Electroconvulsive therapy in a patient with hypertrophic obstructive cardiomyopathy

To the Editor

This case describes considerations for electroconvulsive therapy (ECT) in a patient with hypertrophic obstructive cardiomyopathy (HOCM) and major depression. ‘A’ was a 62-year-old woman admitted to a regional psychiatric facility for treatment of major depression with psychosis. She responded poorly to Olanzapine 5 mg nocte, Mirtazapine 45 mg nocte and Duloxetine 30 mg mane, and had poor oral intake and deconditioning. Hypotension and pre-syncope complicated her presentation and restricted pharmacological up-titration. Echocardiography revealed HOCM, with increased septal thickness and severe left ventricular outflow tract (LVOT) obstruction. ‘A’ was transferred to a tertiary hospital under cardiology for assessment of symptomatic LVOT obstruction, risks of ventricular arrhythmias and sudden cardiac death (SCD). Duloxetine was ceased due to dysrhythymogenic effects.

Surgical myectomy would relieve LVOT obstruction but would require post-operative cardiac rehabilitation. ‘A’ was unlikely to participate due to depression.

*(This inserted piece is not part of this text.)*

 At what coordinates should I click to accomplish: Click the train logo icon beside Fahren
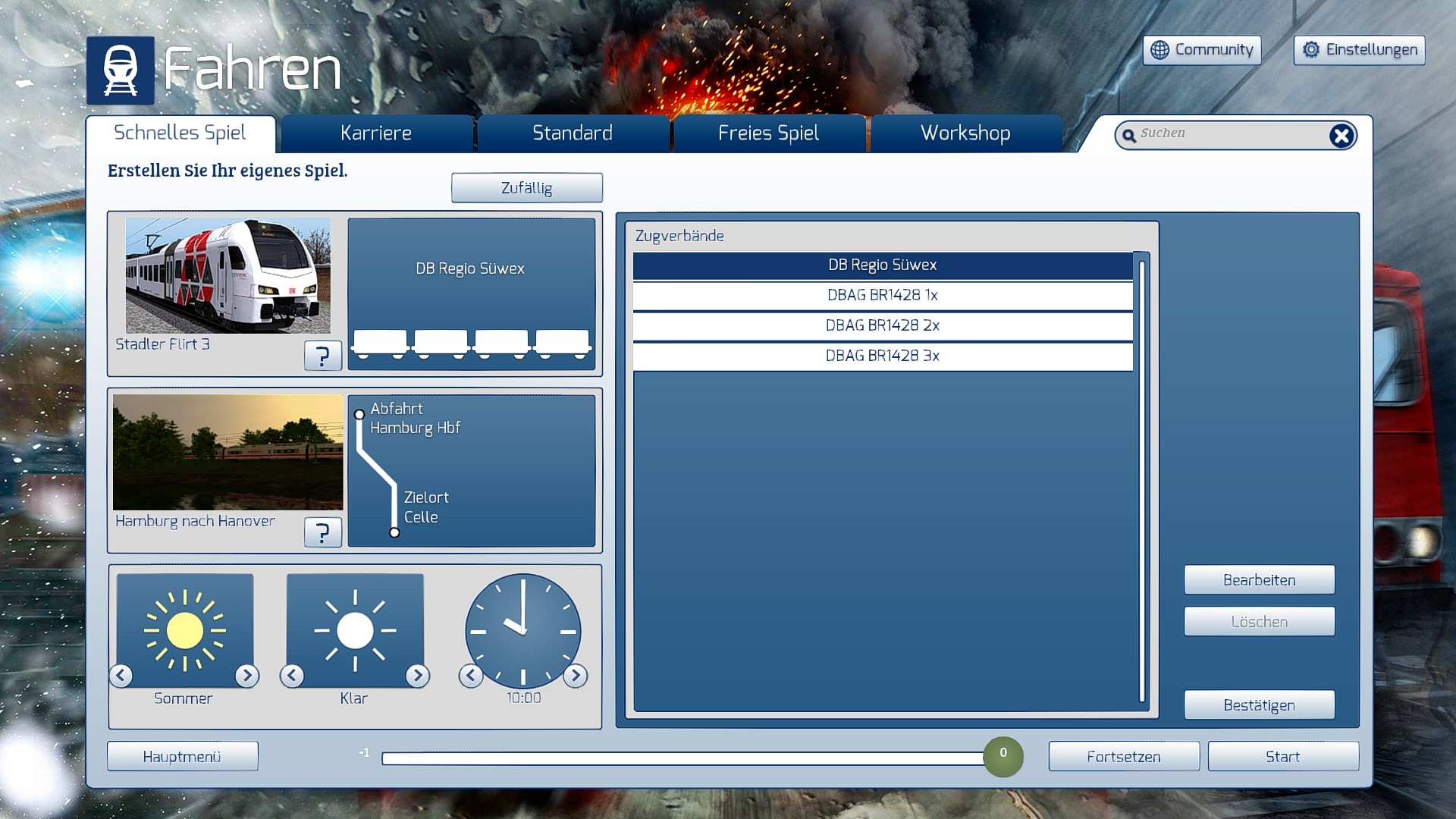120,71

Therefore, options for expedient treatment of depression were discussed including risks and benefits. Psychiatry, in consultation with ‘A’, her husband, cardiology and anaesthetics, recommended ECT.

In HOCM, events that acutely increase outflow obstruction including tachycardia can precipitate acute haemodynamic collapse. Patients are at increased risk of arrhythmias and SCD. After the electrical stimulus in ECT, there are haemodynamic changes in the tonic phase including bradycardia, hypotension and asystole. A catecholamine surge in the clonic phase can cause tachycardia, hypertension and transient depression in ejection fraction (Tess and Smetana, 2009). Bifrontal ECT was chosen, as it has been associated with less severe bradycardia and lower incidence of prolonged asystole than bitemporal or right unilateral electrode placement (Stewart et al., 2011).

Standard pulse-width bifrontal ECT (1.5× seizure threshold) was commenced three times weekly. Olanzapine and Mirtazapine doses were unchanged. Intravenous prehydration was administered to avoid worsening LVOT obstruction periprocedurally. Metaraminol was used to minimise hypotensive effects of induction agents, Remifentanil and Esmolol to control the sympathetic effects of ECT during the seizure and external defibrillator pads were attached should arrhythmias occur. Depressive symptoms improved after four uncomplicated treatments. ‘A’ was transferred to her regional hospital and discharged home after two further ECT treatments.

There is one prior report of ECT use in 92-year-old woman with HOCM and depression (Robinson et al., 2011). She had continuous transthoracic echocardiography while successfully receiving bitemporal ECT. Anaesthesia similarly included beta-blockade. Monitoring revealed decreased LVOT pressure gradient during ECT.

Our case demonstrates how consideration of electrode placement and anaesthetic techniques may reduce the risks of ECT in patients with HOCM.